TL;DR
Welcome newcomers, thanks for the support.
We’re Pete and Serena, together we’re CLUBSTACK®. Thanks to a few kind souls (Charlotte, cheers) and some dumb luck, we now have a reasonably sized audience.
Thus far, this platform has been: a) a creative outlet b) a community space c) a useful service. Our goal is to provide information, insight and opportunities for connection, centered around New York’s myriad dancefloors.

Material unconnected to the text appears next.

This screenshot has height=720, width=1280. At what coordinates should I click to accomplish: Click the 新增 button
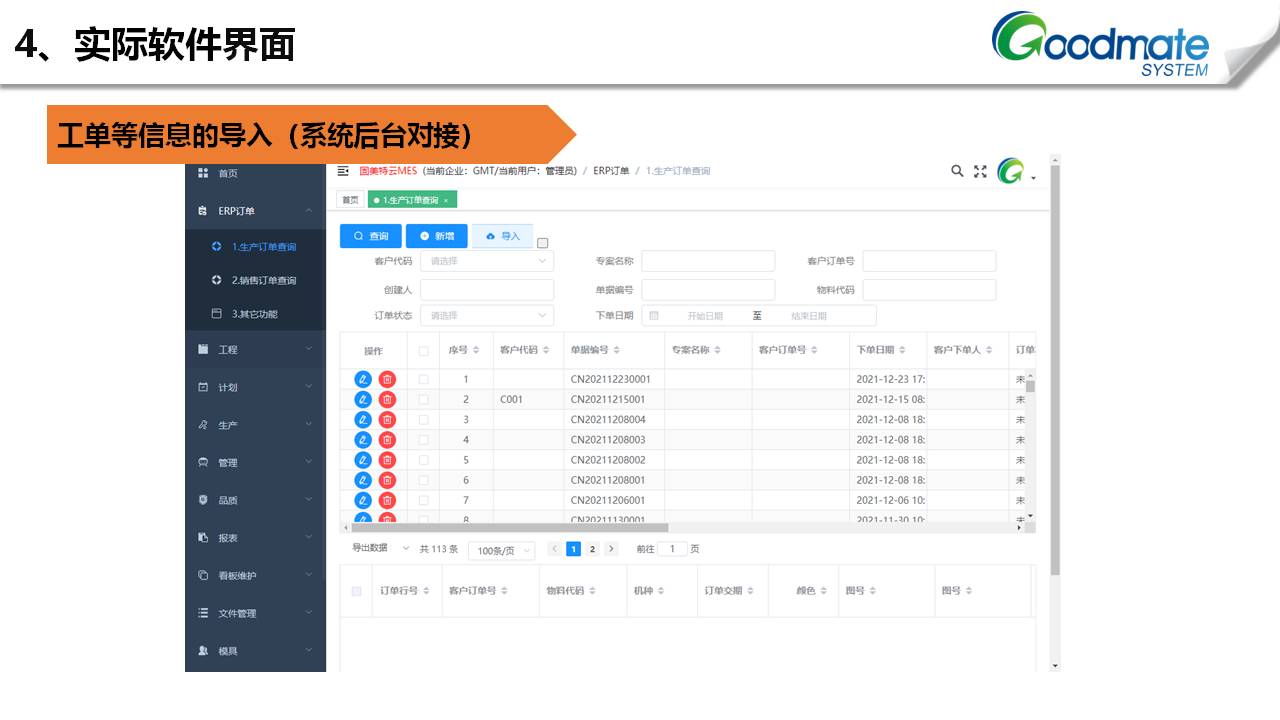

What We Are: a platform to promote sweaty, inclusive dancefloors that champion connection and community. More specifically we are…

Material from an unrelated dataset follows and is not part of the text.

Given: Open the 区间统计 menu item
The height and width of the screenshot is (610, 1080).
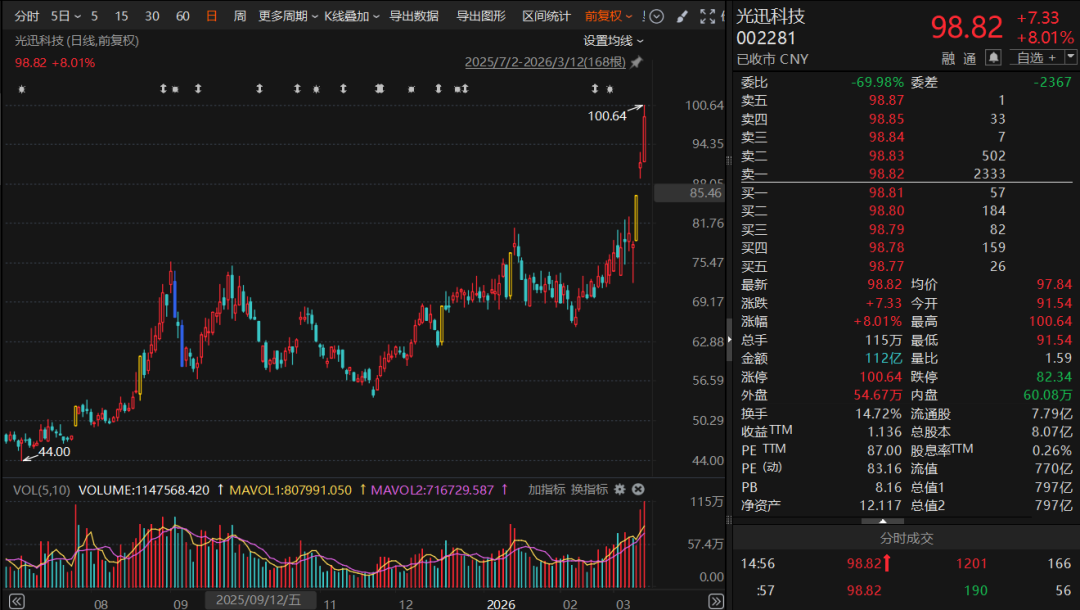Looking at the screenshot, I should (546, 16).
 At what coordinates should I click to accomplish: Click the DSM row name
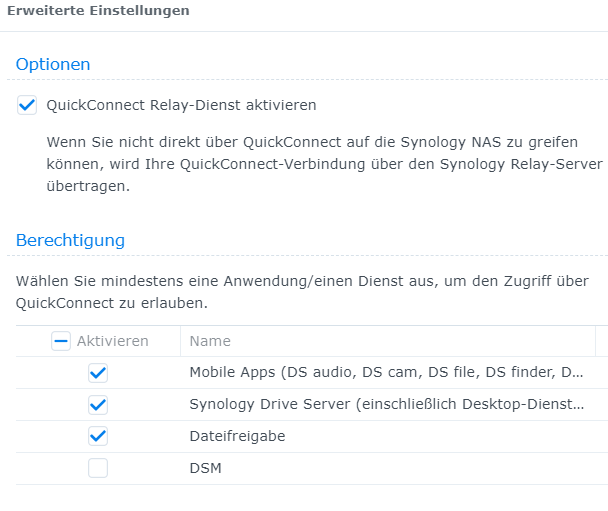tap(205, 468)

A Substack: musings about the club, the New York scene and our internal world while dancing.
An Instagram: trying to amplify the reach of events that align with our values and further the sustainable growth of our community, trying new modes of creative promotion.
A Hotline: +1 (332) 699-6960; this is our most theoretically useful arm. We want to provide an opportunity for folks to find new dancefloors without having to enter the vast wasteland that is social media. Give us a call!
What We’re Working On
Events: Not much to say here as of yet, but, given our love for dancing, you can be damned sure we’ll throw a good party when it’s time.
Fostering Collaboration: We hope to find intellectual kin. We want to establish tangible spaces and opportunities for conversation and analysis.
Merch and Flea Market: Coming soon, stay tuned.
Expanding Phone Service: Our goal is to expand the usefulness of the hotline to encompass SMS notifications. We’d provide a few weekly texts highlighting parties we’re excited about. Ideally, we can become a true utility. Nerd’s Note: If anyone has successfully implemented text notifications on Twilio and registered a hobbyist account under A2P 10DLC restrictions, please hit our line.
(theclubstack@gmail.com)
The Longer Version
“I’m just gonna take a wittle nap, OK?”
“mmmmm”, I reply, barely audible over the frothing A/C. I glance at the car thermometer: 97ºF. I look back at Andrés through the rearview; his eyes are shut, mouth barely open to the sky.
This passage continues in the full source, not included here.